Le parc, épisode 1. Merveilleuse maman
New York, été 2010.
On tomba dessus en entrant dans Central park, juste en sortant du Metropolitan Museum ; dans le hall du musée on avait bien sûr remarqué le panneau en bonne place ; c’était la longue liste des donateurs : des centaines de noms les uns en dessous des autres. Parmi ces noms, il en est certains que l’on retrouva dans une salle qui soudain ne portait plus de numéro ni le nom d’un peintre ou d’une sculpteur… Mais le nom de l’auteur du beau geste.
À l’hôpital où nous allions plus tard dans l’après-midi, dans la salle d’attente, au dessus de l’aquarium, il y avait aussi une petite plaque avec encore un autre nom ; sans doute, était-ce celui de la famille qui avait donné l’argent nécessaire à l’achat des poissons et du bocal afin de distraire les malades et leurs proches. On imagine mal que ce soient ces donateurs qui aient offert l’aquarium et choisi chacun des poissons. Donner doit avoir des limites. L’important, c’est d’avoir son nom.

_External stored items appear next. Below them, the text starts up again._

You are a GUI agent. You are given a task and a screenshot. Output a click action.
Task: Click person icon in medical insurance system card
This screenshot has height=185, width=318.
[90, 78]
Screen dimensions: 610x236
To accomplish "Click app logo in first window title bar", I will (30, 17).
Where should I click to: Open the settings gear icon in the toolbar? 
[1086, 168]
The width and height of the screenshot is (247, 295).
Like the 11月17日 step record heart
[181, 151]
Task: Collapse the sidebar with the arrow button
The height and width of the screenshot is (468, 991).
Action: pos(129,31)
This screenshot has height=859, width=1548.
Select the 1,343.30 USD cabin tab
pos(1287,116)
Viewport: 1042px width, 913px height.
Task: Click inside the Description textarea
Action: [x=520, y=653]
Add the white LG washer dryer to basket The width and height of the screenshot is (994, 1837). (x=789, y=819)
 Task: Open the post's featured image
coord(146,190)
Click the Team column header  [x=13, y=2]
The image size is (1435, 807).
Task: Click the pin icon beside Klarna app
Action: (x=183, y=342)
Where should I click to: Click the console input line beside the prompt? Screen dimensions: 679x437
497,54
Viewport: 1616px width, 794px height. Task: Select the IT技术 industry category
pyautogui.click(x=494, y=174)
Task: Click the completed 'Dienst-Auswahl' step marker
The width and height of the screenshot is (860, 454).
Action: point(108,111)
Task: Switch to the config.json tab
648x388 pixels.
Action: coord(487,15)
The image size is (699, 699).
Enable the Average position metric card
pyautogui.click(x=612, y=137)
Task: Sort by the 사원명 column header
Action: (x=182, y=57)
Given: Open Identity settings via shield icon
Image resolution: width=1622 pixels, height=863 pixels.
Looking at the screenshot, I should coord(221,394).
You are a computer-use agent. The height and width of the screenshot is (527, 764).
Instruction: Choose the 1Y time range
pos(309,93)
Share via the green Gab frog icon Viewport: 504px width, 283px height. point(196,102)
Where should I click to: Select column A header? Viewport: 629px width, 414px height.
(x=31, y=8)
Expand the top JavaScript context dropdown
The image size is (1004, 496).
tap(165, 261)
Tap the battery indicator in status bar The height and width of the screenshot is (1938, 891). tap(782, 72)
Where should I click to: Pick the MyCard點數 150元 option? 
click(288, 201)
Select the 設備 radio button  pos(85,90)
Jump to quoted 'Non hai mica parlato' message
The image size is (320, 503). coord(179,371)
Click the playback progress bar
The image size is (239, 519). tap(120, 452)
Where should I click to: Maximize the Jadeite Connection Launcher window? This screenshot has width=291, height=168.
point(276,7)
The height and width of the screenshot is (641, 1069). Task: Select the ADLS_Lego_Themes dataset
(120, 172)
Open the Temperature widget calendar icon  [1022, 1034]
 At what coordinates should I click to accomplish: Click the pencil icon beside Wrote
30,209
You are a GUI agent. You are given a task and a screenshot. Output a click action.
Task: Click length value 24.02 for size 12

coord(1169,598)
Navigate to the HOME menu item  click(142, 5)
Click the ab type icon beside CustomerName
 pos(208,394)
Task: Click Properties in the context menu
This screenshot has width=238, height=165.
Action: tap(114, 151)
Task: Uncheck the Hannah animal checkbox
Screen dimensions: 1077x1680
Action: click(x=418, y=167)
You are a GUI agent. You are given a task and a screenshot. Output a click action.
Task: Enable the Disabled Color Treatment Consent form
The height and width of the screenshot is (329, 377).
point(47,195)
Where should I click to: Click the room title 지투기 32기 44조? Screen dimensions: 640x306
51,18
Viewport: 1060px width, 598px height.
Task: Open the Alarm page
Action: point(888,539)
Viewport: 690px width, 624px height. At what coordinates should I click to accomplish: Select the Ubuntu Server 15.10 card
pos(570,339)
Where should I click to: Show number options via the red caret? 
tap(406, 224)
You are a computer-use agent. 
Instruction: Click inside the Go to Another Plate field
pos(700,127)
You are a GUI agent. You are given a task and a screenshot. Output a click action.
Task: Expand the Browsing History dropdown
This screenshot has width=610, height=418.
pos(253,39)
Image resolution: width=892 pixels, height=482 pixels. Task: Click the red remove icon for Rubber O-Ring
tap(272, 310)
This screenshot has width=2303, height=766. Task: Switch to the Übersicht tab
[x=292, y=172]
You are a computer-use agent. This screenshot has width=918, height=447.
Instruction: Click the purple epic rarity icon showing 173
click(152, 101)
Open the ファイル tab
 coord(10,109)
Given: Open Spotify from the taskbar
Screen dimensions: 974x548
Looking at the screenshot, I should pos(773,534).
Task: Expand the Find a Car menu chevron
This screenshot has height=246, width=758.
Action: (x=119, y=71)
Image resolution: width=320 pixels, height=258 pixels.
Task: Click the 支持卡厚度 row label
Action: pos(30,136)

Mais cette petite plaque métallique à l’entrée du parc ne portait pas d’identité ; elle avait été soigneusement vissée dans la planche de bois ; on pouvait y lire, sans même se pencher, une inscription évoquant seulement la figure d’un être aimé anonyme. À regarder autour, on comprit qu’en échange d’une somme d’argent finançant l’achat d’un banc public, on pouvait disposer d’une plaque où graver le message qu’on souhaitait. L’anonyme donateur avait préféré plutôt que d’inscrire son nom (ce qui aurait pu apparaître aussi vulgaire qu’un prix laissé sur un cadeau) évoquer sa merveilleuse mère, sans doute morte quelques semaines auparavant. Il avait transformé soudain une chose vulgaire en acte d’amour ; amour pour l’être disparu mais aussi amour du parc, de son embellissement permanent. Par ces deux lignes d’écriture, l’image d’une vieille femme nous apparut, assise là, souriante, profitant de la fraîcheur des arbres en ce milieu d’été torride.